Jika apa yang terjadi di masa lalu telah cukup sebagai pelajaran bersama, banyak anak-anak kecil yang akhirnya terlantar di negara konflik karena orang tuanya memilih ikut berjuang bersama kelompok seperti ISIS dan termasuk dengan HTS.
Syauqillah berharap agar masyarakat Indonesia tidak mudah terpancing dengan narasi khilafah dan propagandanya di media sosial, khususnya yang menyerukan untuk berangkat ke tempat-tempat konflik.
Pada akhirnya, ini bukan soal yang baik melawan yang jahat, namun beradunya kepentingan berbagai faksi yang ingin menguasai Suriah dengan mobilisasi simbol-simbol keagamaan.

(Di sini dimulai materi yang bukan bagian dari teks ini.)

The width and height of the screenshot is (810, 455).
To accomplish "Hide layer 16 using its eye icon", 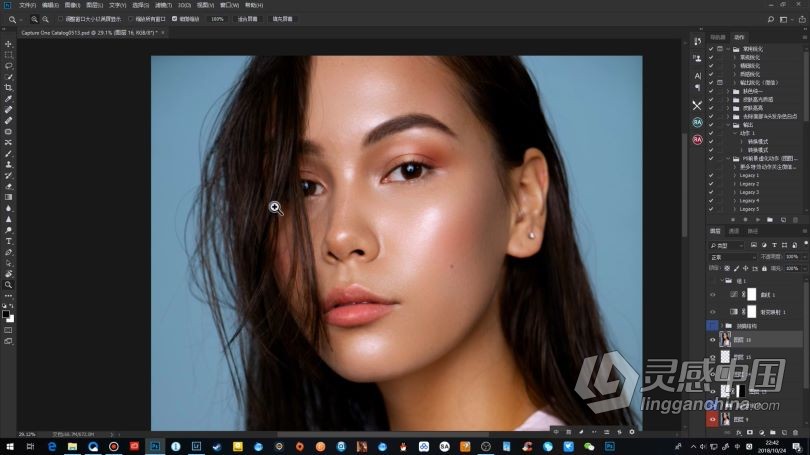I will tap(713, 340).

“Hal yang perlu dicermati dari konflik di dalam negeri Suriah sendiri itu melibatkan berbagai macam kepentingan dengan narasinya masing-masing. Sebagai warga negara Indonesia, sebaiknya kita tidak terlibat dalam dinamika internal konflik di negara lain, walaupun pihak-pihak yang berkonflik di Suriah ingin melibatkan warga negara lain seperti ISIS di masa lalu,” urai Syauqillah.